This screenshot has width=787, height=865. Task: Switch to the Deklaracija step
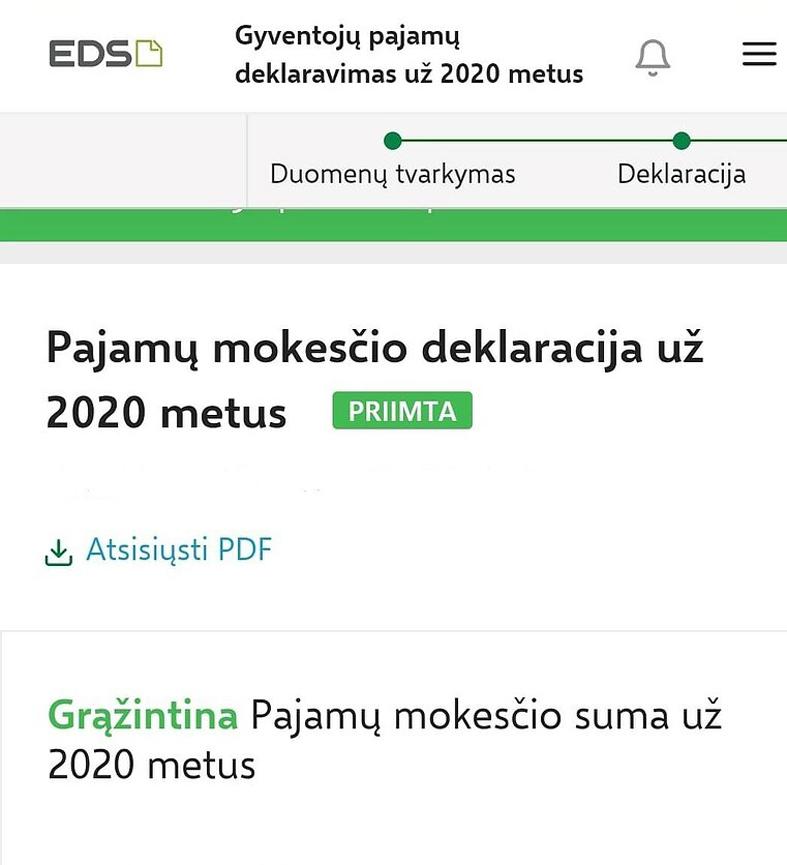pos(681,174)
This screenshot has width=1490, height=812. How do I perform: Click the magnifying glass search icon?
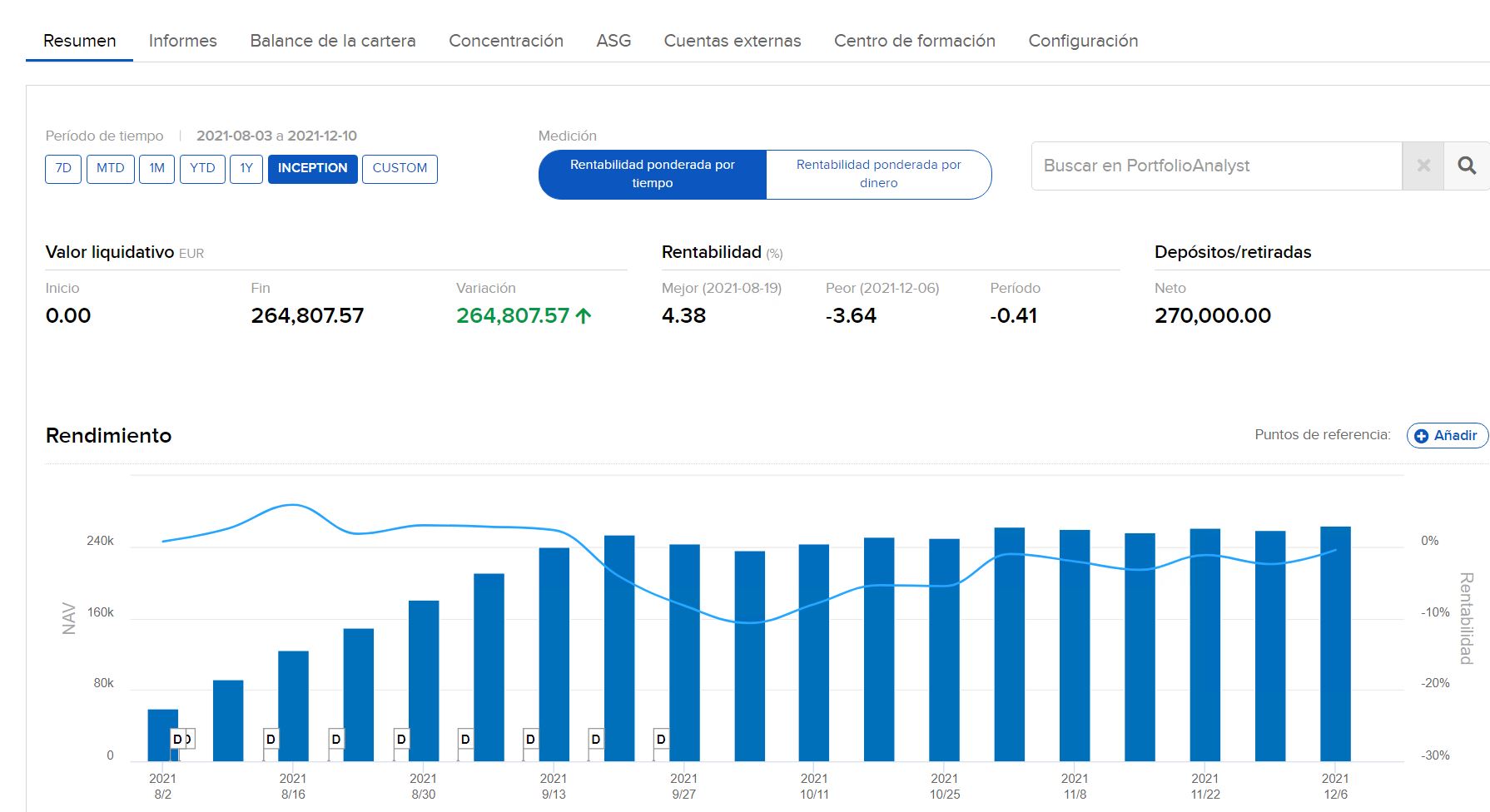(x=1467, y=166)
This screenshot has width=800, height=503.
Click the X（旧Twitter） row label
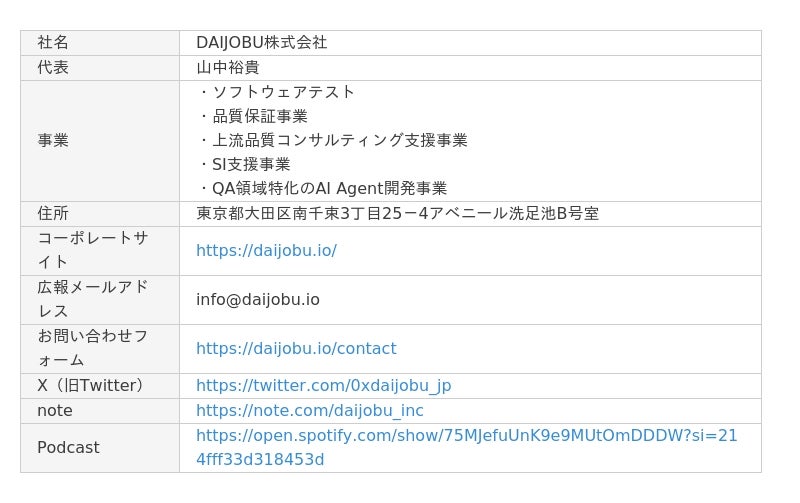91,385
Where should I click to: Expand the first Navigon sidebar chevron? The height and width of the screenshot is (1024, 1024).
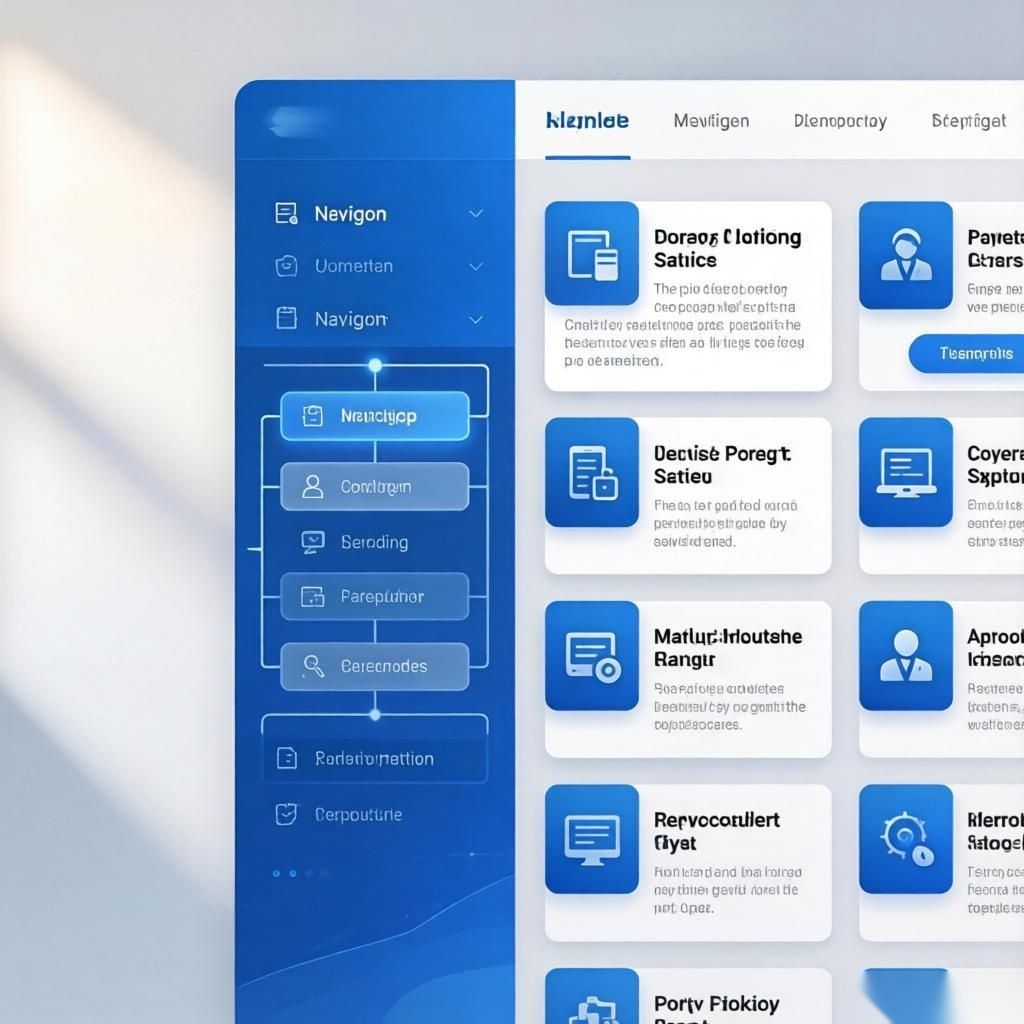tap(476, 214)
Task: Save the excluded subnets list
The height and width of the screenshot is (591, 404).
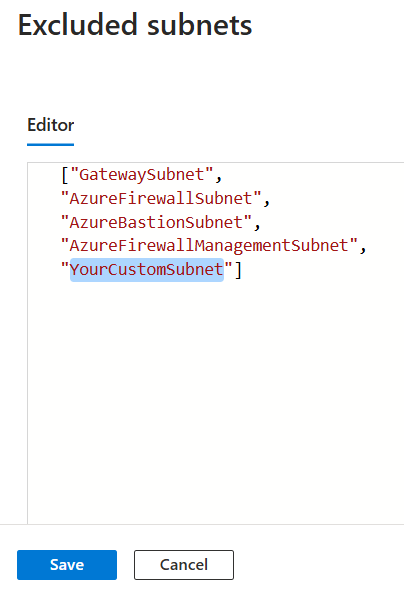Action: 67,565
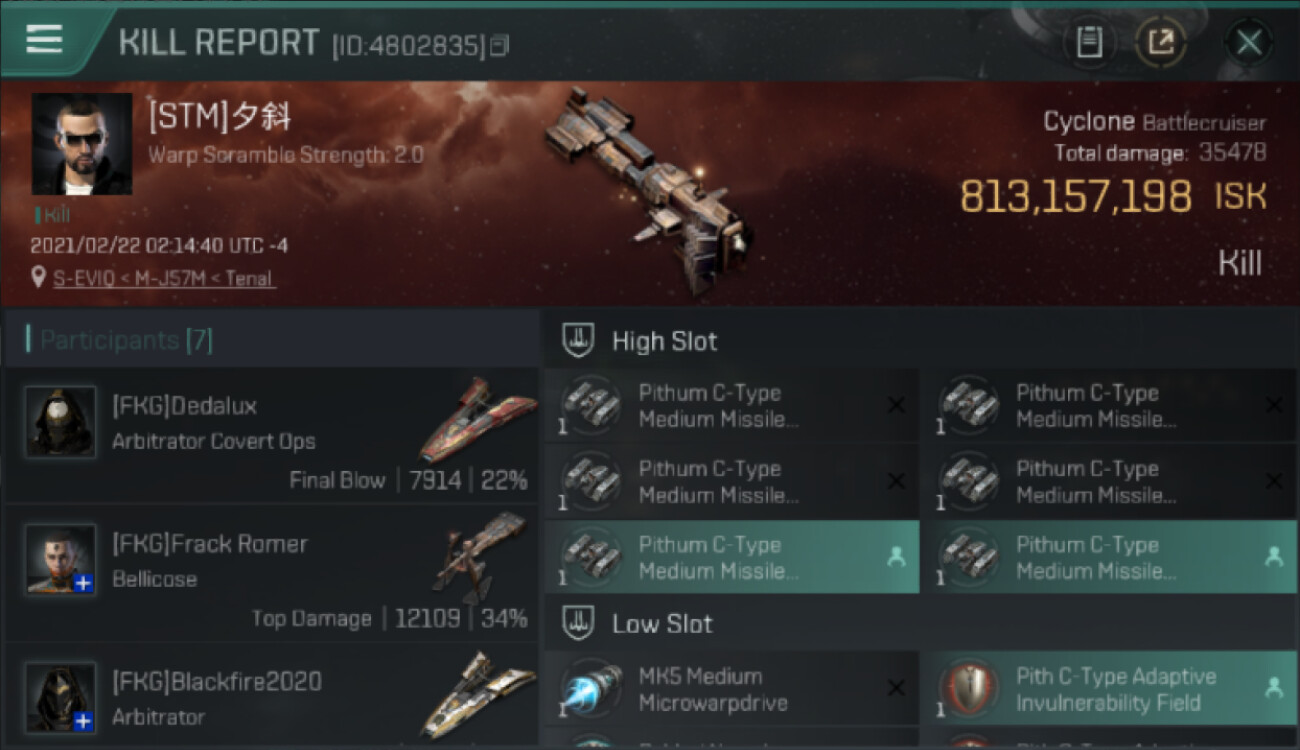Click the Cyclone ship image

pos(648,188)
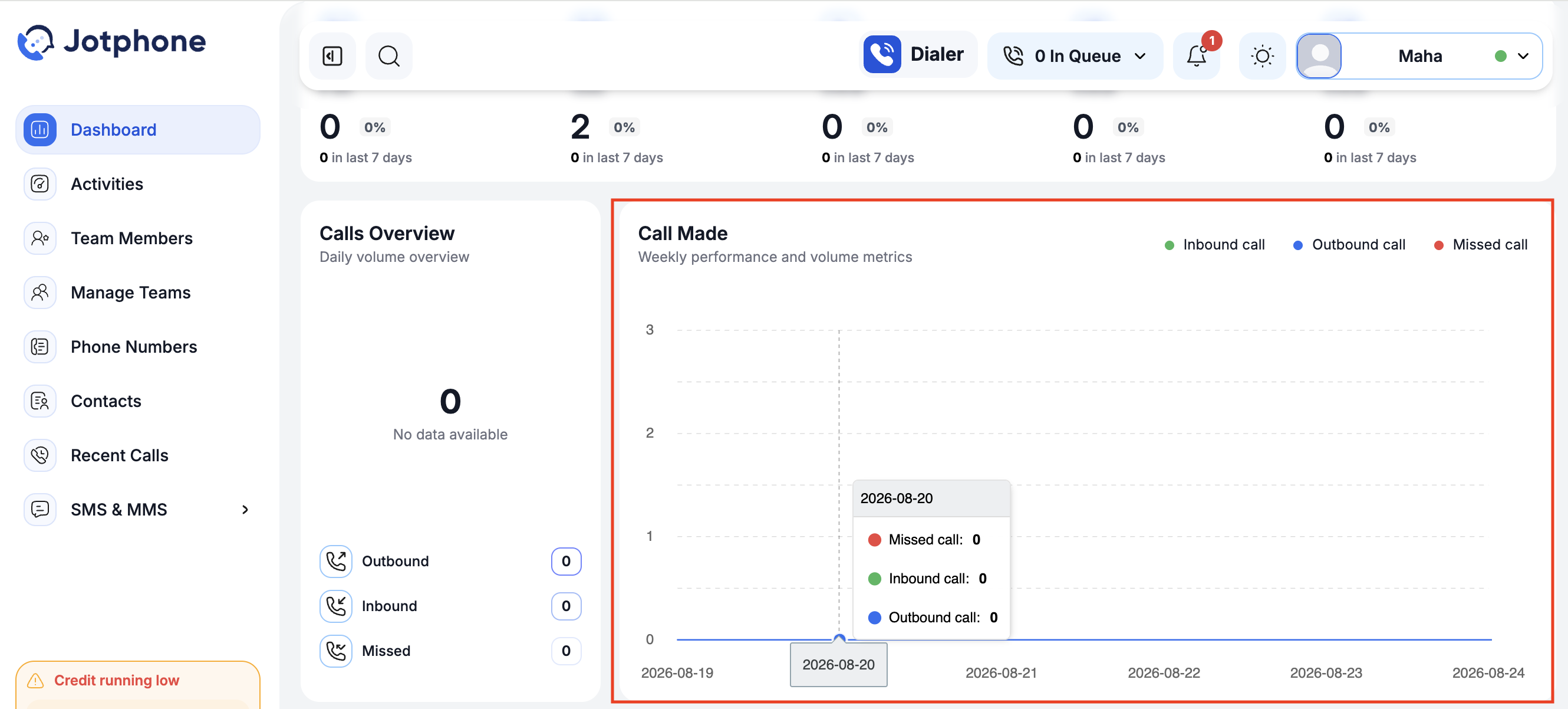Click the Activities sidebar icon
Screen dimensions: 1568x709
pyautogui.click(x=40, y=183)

--

» **Job**
Reproduce word for word the lines starting with the line that contains "Task: Save the excluded subnets list" and going on through the last line above, both included. Leave the pictures out of your answer.

» **Written solution**
Task: Save the excluded subnets list
The height and width of the screenshot is (591, 404).
Action: 67,565
Click the Cyclone ship image

pos(648,188)
Click the Activities sidebar icon
Screen dimensions: 1568x709
pyautogui.click(x=40, y=183)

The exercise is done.